__Exercise__:
State only the number of lines below where the word "height" is found.

═════ Extracted records

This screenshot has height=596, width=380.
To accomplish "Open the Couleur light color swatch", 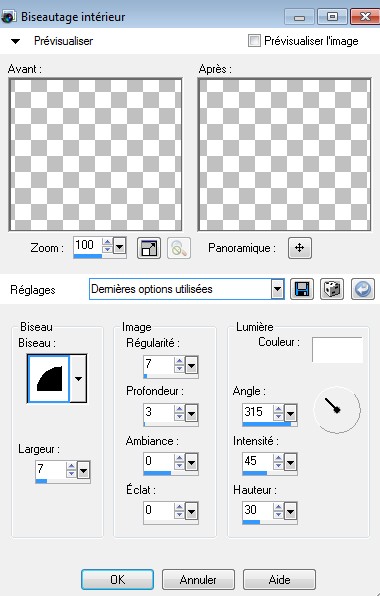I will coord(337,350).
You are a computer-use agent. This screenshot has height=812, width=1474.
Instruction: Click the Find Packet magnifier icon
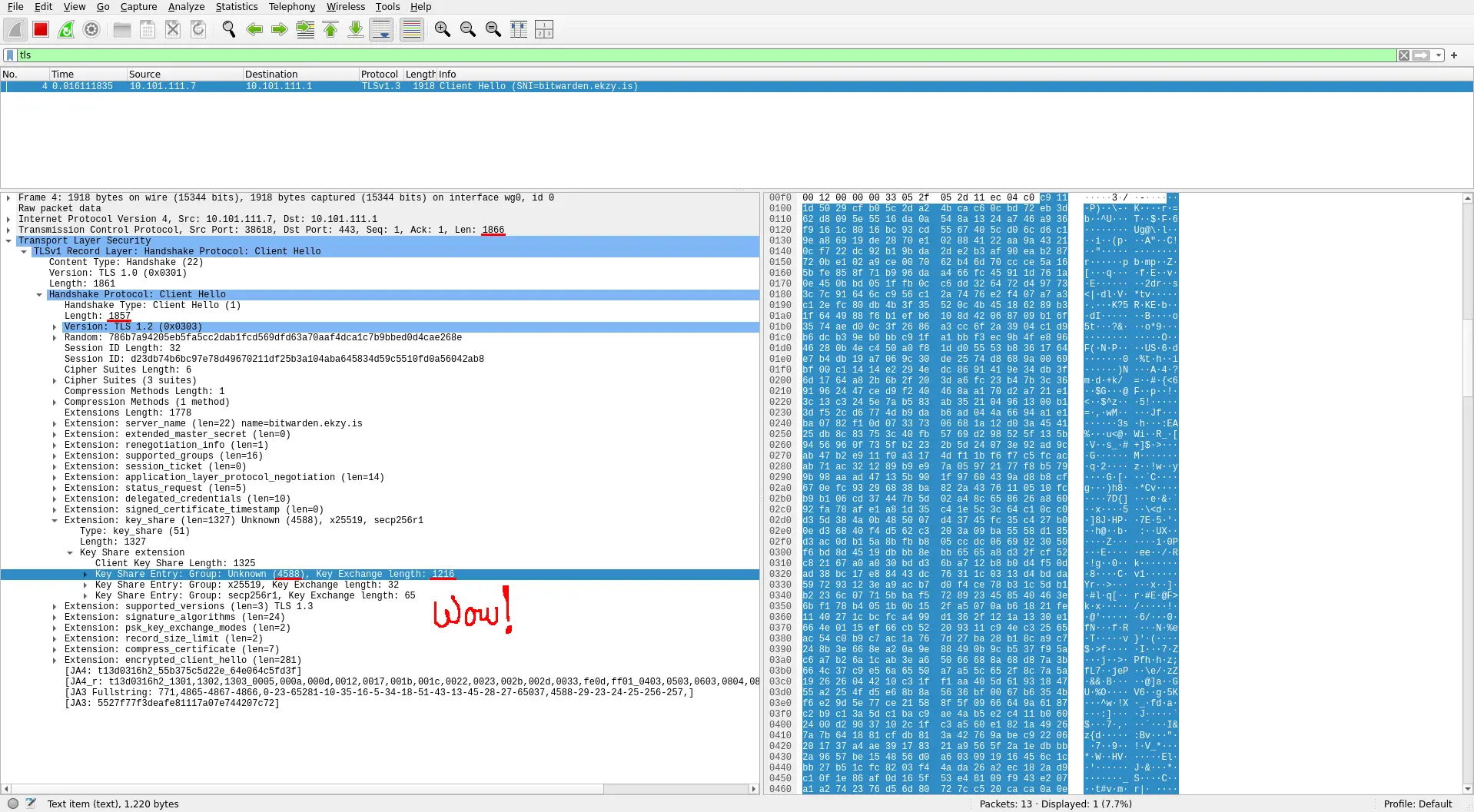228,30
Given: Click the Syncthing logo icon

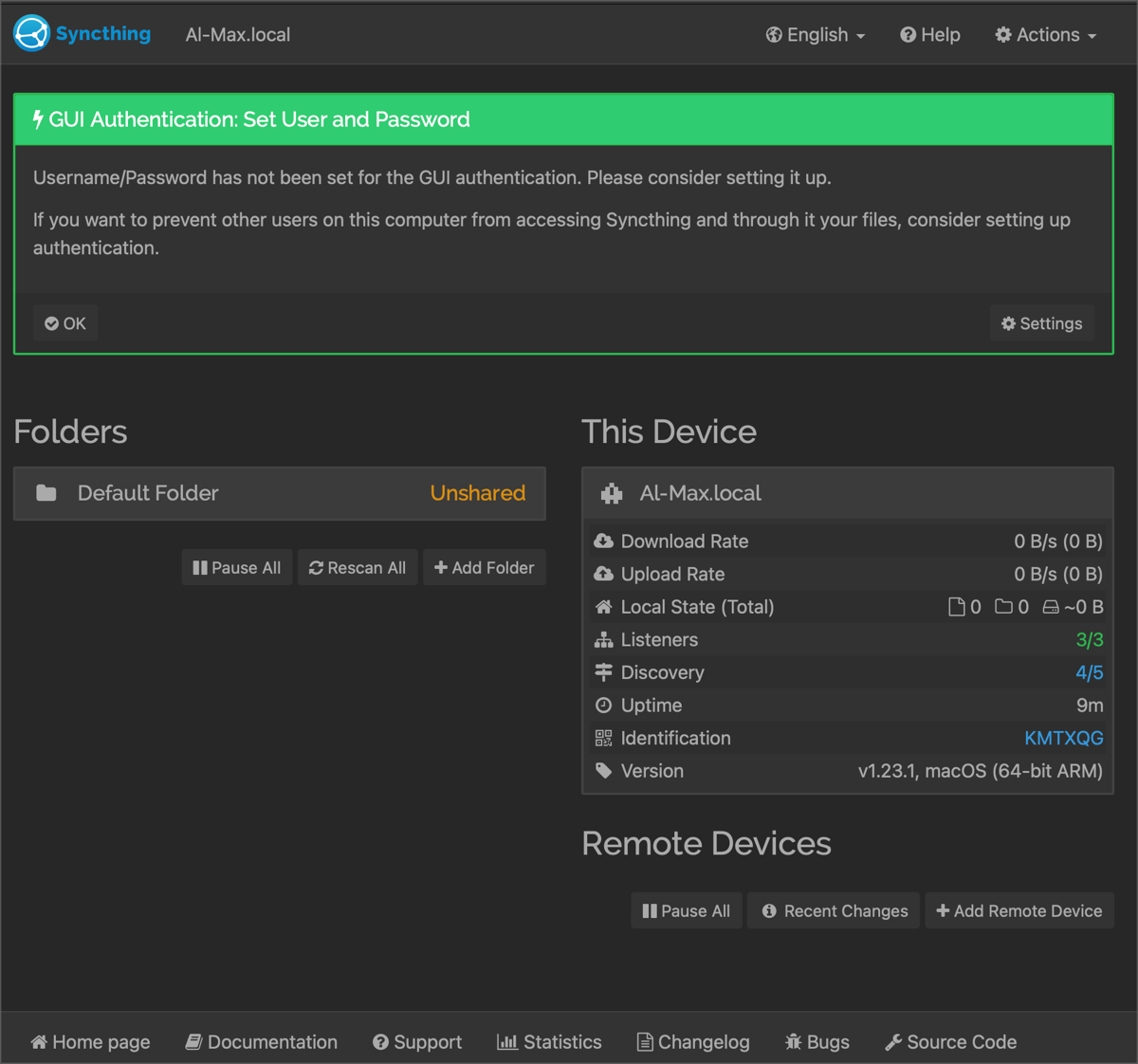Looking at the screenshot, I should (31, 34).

══════════
═════ Extracted records

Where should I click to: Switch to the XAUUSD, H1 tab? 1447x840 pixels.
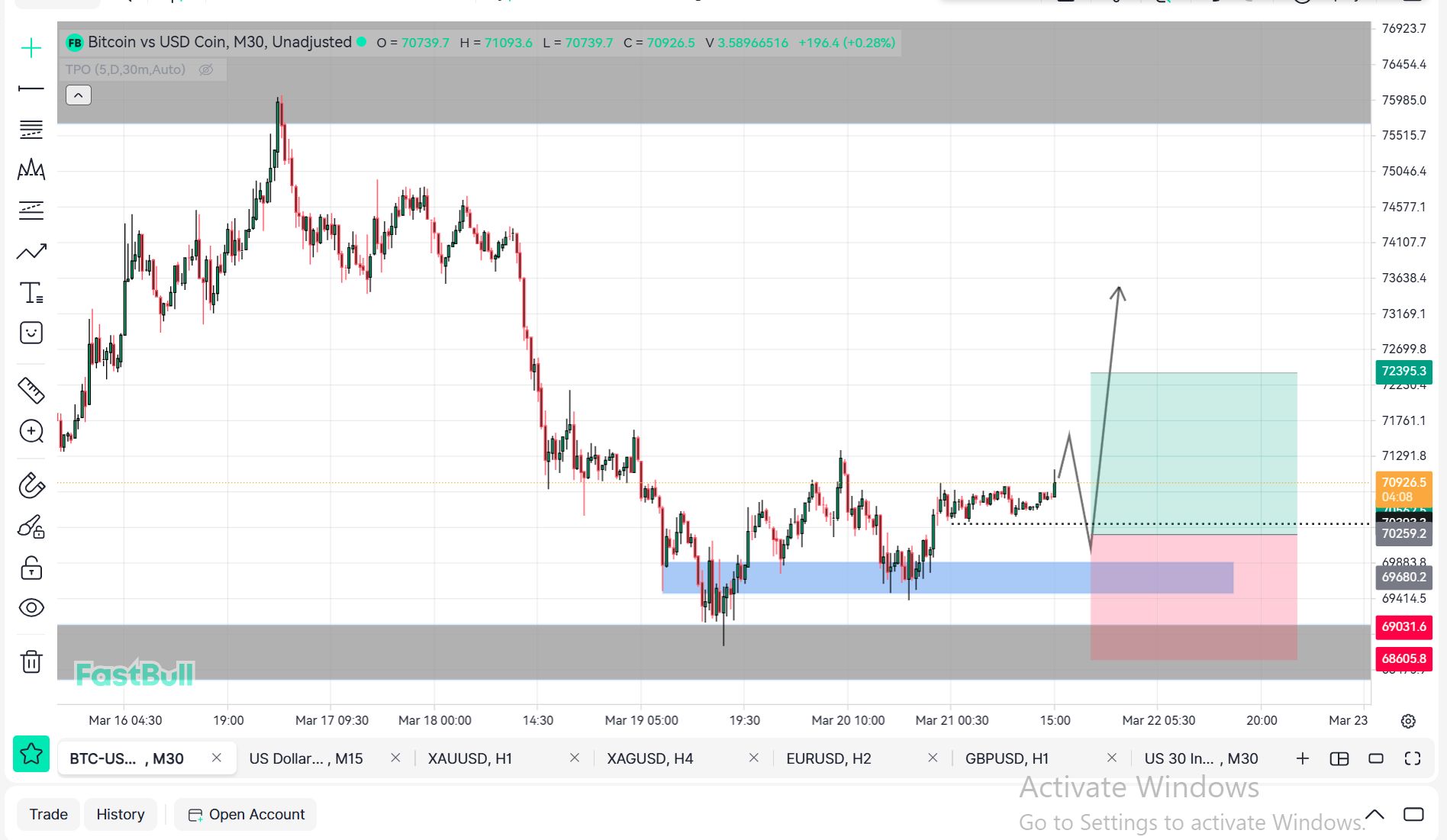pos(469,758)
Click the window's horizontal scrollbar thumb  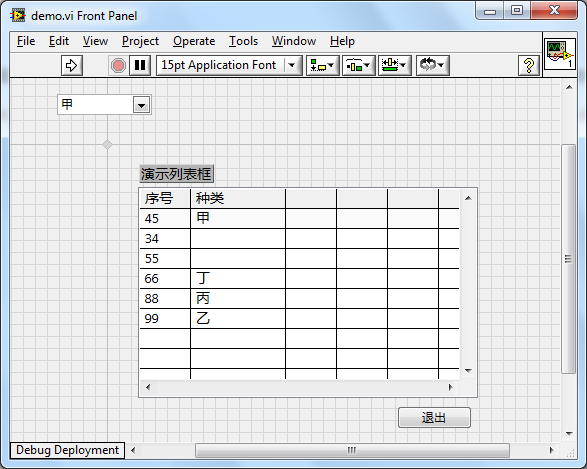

══════════

__Response to the exercise__:
2